漫画、アニメ、ゲーム、ドラマetc………題材はなんでもいい、オリジナルだっていい。
それらの登場人物、自分ではない何者かになりきり、チャットで会話することである。
ぶっちゃけていうと「ごっこ遊び」である。
かっこいい言い方でいうと「ロールプレイング」などとも言ったりもする。
今はサイトの他にも、オンラインゲームやVRC、Discordなど、様々なプラットフォームがあるように思う。
1990年代後期、なりきりチャットを主なコンテンツとして扱ったサイトが爆発的に流行った。
ツイッターなどのSNSは存在せず、いわゆるオープンチャットと呼ばれるものが主流だった時代。
1つのサイトには複数のチャットルームが設置され、それぞれに場所の名前と、簡単な設定がついていた。
「居酒屋」だったり「学校」だったり。
居酒屋、のチャットに入れば酒を飲むふりをするし、学校、のチャットに入れば教室で話してる風を装う。

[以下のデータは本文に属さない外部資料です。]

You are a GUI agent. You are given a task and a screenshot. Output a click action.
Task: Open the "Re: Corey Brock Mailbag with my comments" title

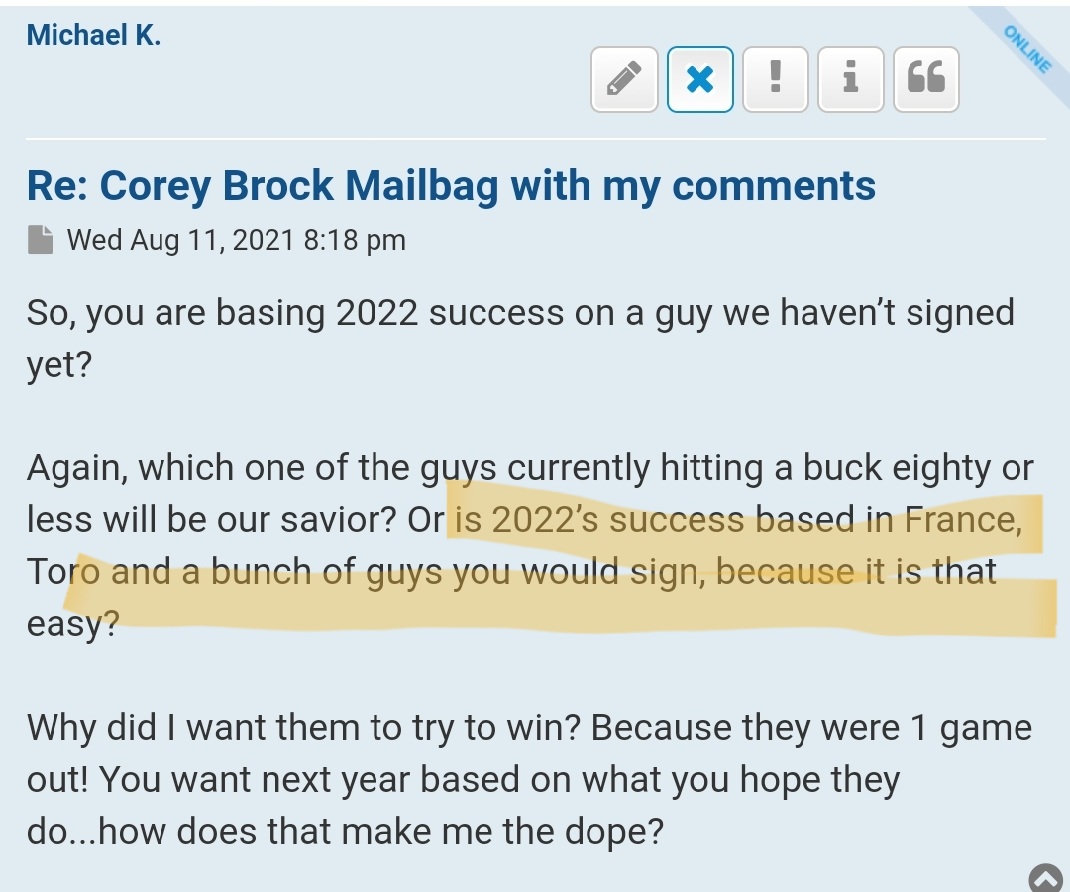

特にビジュアルなどはない、文章のみで全てを表現する世界だ。
もちろん、サイト自体にも世界観の設定がついていた。
版権もののなりきりは勿論。
オリジナルは定番だと学園ものやファンタジー世界。
近未来SFなんかもあった。
エロいチャットのみを行う「ハッテン場」なんかも存在してた。
これは、そんなインターネット黎明期に流行った「なりきりチャット」に人生を捧げていた大人の思い出話である。
きっかけはなんだっただろうか。
とあるBL同人誌を手にしたことに起因する。
高校生の頃とてつもなくハマっていたアニメがあり、腐女子だった私はそのアニメのBL同人誌を買い漁っていた。
そのアニメの同人ジャンルは、書き手や読み手の年齢層が高いことでも有名であり、当時の同人誌には必ずと言っていいほど載っていた「まえがき」や「あとがき」や「対談」の内容のちょっとオトナな雰囲気にまだ高校生の私は憧れを抱いていた。
ある時、よく買っていたサークルの同人誌に「チャットログ」なるものが載っているのを発見する。
当時の同人誌によくある「対談」などは数人が寄せ書きのように手書きで会話するものが殆どだったのだが、その「チャットログ」なるものは綺麗に整列した活字で打ち込まれていた。
それだけでも目を惹くのだが、どうやらこの「チャットログ」なるものは「インターネット」の「チャット」で会話したものらしい。
「インターネット」の「チャット」ってなんだ?
調べようにもインターネットがないからわからない。
非常に不便な時代であった。
わからないまま悶々とした日々を過ごしていたが、仲の良いクラスメイト(Yちゃんとしよう)がある日突然「インターネット」の「チャット」の話を私にしてきた。
なんでも、Yちゃんがはまっているゲームのファンが集まる「インターネット」の「チャット」に最近入り浸りしていて寝不足らしい。
そして私は「インターネット」の「チャット」の正体を知る。
「インターネット」は電話回線に繋げて見られるページのこと。
「チャット」とはキーボードでタイピングをしてリアルタイムに会話ができるツールのこと。
「インターネット」をするにはパソコンが必要なこと………
それからインターネットができるようになった経緯は割愛するが、あらゆる手段を講じてネット環境を整えた。
こうして私はインターネットの大海原へと乗り出したのだった。
最初に見たウェブサイトは、当然ながらお気に入りの同人作家のサイトだった。
そう、同人誌に「チャットログ」が載っていた作家のサークルのサイトである。
「チャットログ」が載っていたということは勿論チャットルームが存在するのである。
最初の数週間は様子を見ていたが、会話を見るうちに参加することを決意する。
なんとこのチャットルームにはサイトの管理人である憧れの同人作家本人も参加しているのだ。
自分では手の届かない、神のような作家と、好きなアニメについての会話するチャンスがすぐそこに転がっているのだ。
同人誌の感想だって手軽に言える。
最高だ。
明日には参加しよう、そう決めた日の夜はなかなか眠れなかったのを覚えている。